(Pixel coordinate grounding data)
------------------------------------------------
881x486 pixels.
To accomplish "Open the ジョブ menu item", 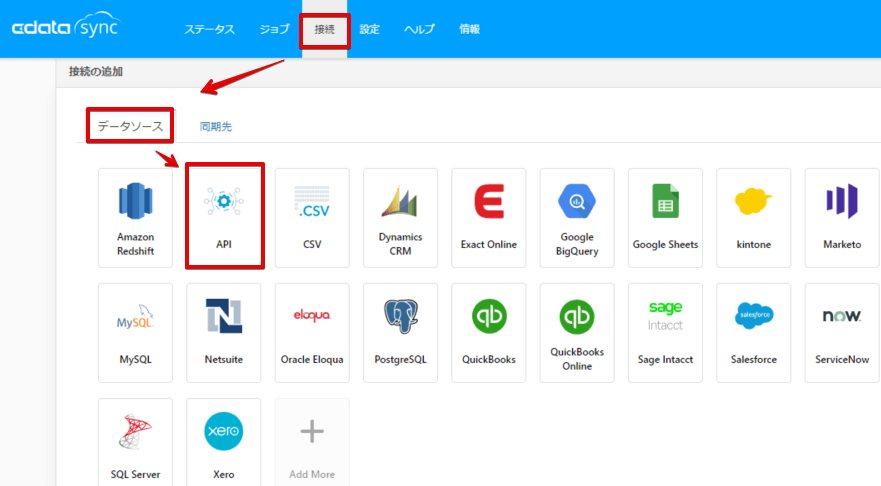I will [275, 29].
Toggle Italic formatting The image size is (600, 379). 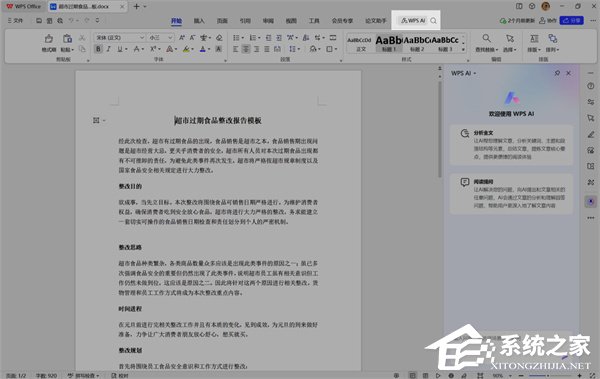coord(109,49)
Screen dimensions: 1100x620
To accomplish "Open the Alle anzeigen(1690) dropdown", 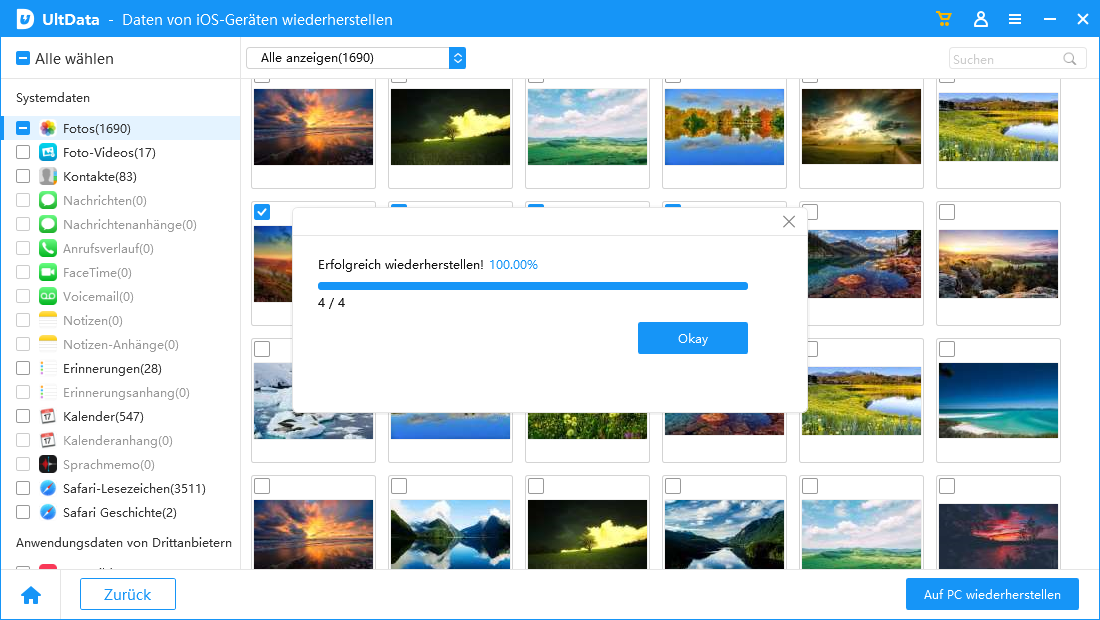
------------------------------------------------
§ **WHAT YOU ARE ASKED TO DO**: A word-for-word copy of the lines from the one with "Screen dimensions: 1100x620" through the last line of the data above is required, with both end lines included and no pictures.

§ **RESULT**:
Screen dimensions: 1100x620
To accomplish "Open the Alle anzeigen(1690) dropdown", 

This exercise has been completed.